Amore di fratelli, amore di coltelli. Se siete quel tipo di persone che non credono affatto alla verità che si nasconde dietro ai proverbi, sappiate che questa piccola recensione su Black Rabbit – una delle serie tv più viste negli ultimi tempi su Netflix – vi darà ragione. Se invece siete dell’altra parrocchia, tranquilli: siete comunque in una botte di ferro. Perché da qualunque lato la si veda, la storia di Jake e Vince Friedken può essere tanto la conferma che le divergenze tra fratelli possono essere tra le più aspre (nei rapporti umani), quanto la smentita più grande – ché pure davanti a un enorme pasticciaccio combinato da uno dei due, l’altro finisce per sacrificare sé stesso e le proprie ambizioni. Ma fatta questa piccola premessa, la vera domanda da porsi è un’altra: bastano i nomi di Jude Law e Jason Bateman a dare forza a questi personaggi? A rendere credibile la loro storia?

Non si può chiamare un grande errore avergli dato una chance, ma da Black Rabbit ci si aspettava di più. La storia è quella di Jake – interpretato da Jude Law – e Vince Freidken – il Jason Bateman di Ozark –, due fratelli from Coney Island che ci si presentano subito come il diavolo e l’acqua santa. Vince è infatti dipendente da droghe e gioco d’azzardo, un grande casinista con l’animo del mattacchione; Jake, ovvero la versione zuccherosa (e senza la vena da chef) di Carmy Berzatto – confronta: The Bear –, il businessman che ha avuto la forza di tirare su un locale come è oggi il Black Rabbit, sfangandolo dai guai del fratello (ed ex co-fondatore) Vince, e rendendolo il covo un po’ bohémien della New York da bere. Il self-made man che ha reso un ristorante qualunque il tipico «posto dove mangiare il migliore hamburger» e dove, quando ci vai, «la notte non sai dove ti porterà» (cit.), perché il Black Rabbit funziona così: alla grande. Almeno finché Vince non si rifà vivo con la barba sfatta e i suoi enormi debiti con il malavitoso Joe Mancuso – interpretato dall’attore realmente sordomuto, Troy Kotsur –, e il sogno di Jake di diventare davvero “grande” aprendo un secondo ristorante in uno dei locali più ambiti di New York, inizia a vacillare.

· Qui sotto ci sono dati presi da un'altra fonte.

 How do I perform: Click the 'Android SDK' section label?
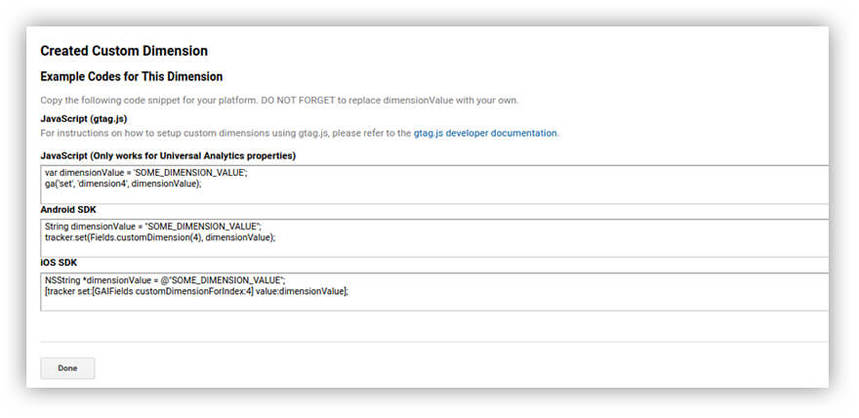click(68, 211)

Come si può d’altronde pensare di fare il gran passo, quando tuo fratello ti infila nel sottobosco della malavita newyorkese, con tutti i guai e le minacce che possono seguire? E soprattutto: come si fa a voltare le spalle a chi una volta ha condiviso con te la cameretta, e oggi quel tot di traumi che sono solo la punta dell’iceberg di un oscuro segreto? Stando a Black Rabbit – e ai fratelli Friedken –, non si può. Ma il problema è che noialtri, così immischiati in una miniserie thriller piena di sottotrame che non aggiungono niente di particolare, arriviamo all’ultima puntata (o giù di lì) che ancora non ce lo spieghiamo. E non perché siamo persone orribili senza alcun amor fraterno, ma perché Vince tira talmente la corda, e Jake ha talmente tanto da perdere, che le dinamiche che sono innescate tra i due paiono davvero inverosimili.

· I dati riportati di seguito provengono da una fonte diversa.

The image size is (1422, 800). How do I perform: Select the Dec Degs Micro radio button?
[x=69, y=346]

Forse è proprio questo, l’errore che hanno fatto gli sceneggiatori Zach Baylin – nomination agli Oscar, nel 2022, per la migliore sceneggiatura originale con King Richard (2021) –, e Kate Susman – moglie di Baylin, nonché partner nella loro casa di produzione Youngblood Pictures: non svelarci prima qualche indizio che potesse guidarci nella lettura del rapporto tra i protagonisti. Anche se a dirla tutta neanche il finale – e le ottime interpretazioni di Law e Bateman –, riescono a convincere davvero, a rendere comprensibile il modo di comportarsi (soprattutto di Jake). Morale della favola: empatizzare con i personaggi e con la storia di Black Rabbit, diventa un’impresa titanica. Ma mille punti per l’atmosfera che si respira: quella della scena notturna della New York più autentica, e di un locale che non esiste ma ti fa chiedere se, quella volta in cui sei stato là in vacanza, tu non sia forse capitato proprio lì.